**GIVEN PASSAGE:**
=======
In the Seth material, Seth makes reference to the fact that identities created the environment on Earth for themselves and others to incarnate and utilise for the evolution of their identity. This is the case. For you now, living in a body, everything you are working with is available because others before you — a long time before you — created the appropriate conditions.
Those conditions include the physical environment in which you live, the genetic code that drives your physical existence, and all the complex social and cultural opportunities that human embodiment provides. You can see this last easily enough, because other people have contributed to the development of business, politics, the arts, philosophy, medicine, and so on. What you don’t see is everything that was done more than millennia ago, in fact millions of years ago, so that today’s business, politics, arts, philosophy, medicine, and everything else — including human existence itself — might come to be at all.
Human existence involves matrices upon matrices upon matrices, enfolded into, over, across and through one another. Each one is essential for your life. Each makes it possible. And all of it is hidden from you.
However, what is so fascinating about this is the opportunity it provides you. When you lift the veil and peer into the parts of those matrices that directly impact on your life, because everything is connected, when you look into the matrix on one personalised angle, other parts of the matrix, and other related aspects of other matrices, are also available to be perceived by you. This is because these matrices are all interlaced: perceive one aspect, and that activity illuminates other adjacent aspects, previously unsuspected by you.
This being the case, the only thing that really stops you understanding the deep aspects of your own life, and the lives of others around you — what stops you delving into the matrix — is your own willingness to enquire. Your act of enquiring is the gate, the door, the entrance. If you don’t enquire, if you don’t attempt to lift the veil, you remain unseeing, and the deeper understanding which is available is not forthcoming.
An unfortunate corollary of this outcome for many is that they feel they are living in the middle of a mystery that no human being can ever penetrate. They may even feel a victim of the circumstances of their own life. This state then gives rise to statements such as, “Life’s so hard.” “People have been mean to me.” “It’s all too complicated to sort out.” “No one can really change anything.” “Human beings aren’t meant to delve too deep.” …
This is the sort of poppycock people indulge in — and it is indulgence, because a simple remedy exists to counter feelings of being lost, uncomprehending, depressed, and all the other maladies human hearts and minds are prone to fall to. The remedy is straightforward enquiry. Lift a corner of the veil, take a peek into the matrix of personal identity, and you begin a journey into understanding, into fulfilment, into an exploration of your matrix identity. But this depends on you first doing one thing, and sustaining it over an extended period of time. That one thing is enquiring.
=======
**RECORDED DATA:**
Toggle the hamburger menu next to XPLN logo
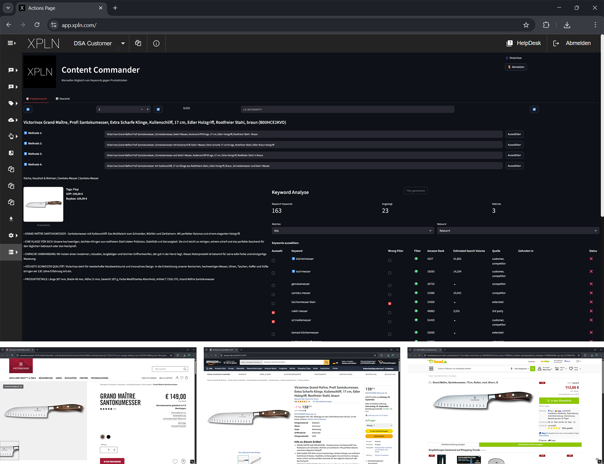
=======
**TASK REQUIREMENTS:**
Reproduce word for word the part of the passage on enquiry and the matrix that starts with "Those conditions include" and goes on through "to be at all.".

**RESPONSE TO THIS EXERCISE:**
Those conditions include the physical environment in which you live, the genetic code that drives your physical existence, and all the complex social and cultural opportunities that human embodiment provides. You can see this last easily enough, because other people have contributed to the development of business, politics, the arts, philosophy, medicine, and so on. What you don’t see is everything that was done more than millennia ago, in fact millions of years ago, so that today’s business, politics, arts, philosophy, medicine, and everything else — including human existence itself — might come to be at all.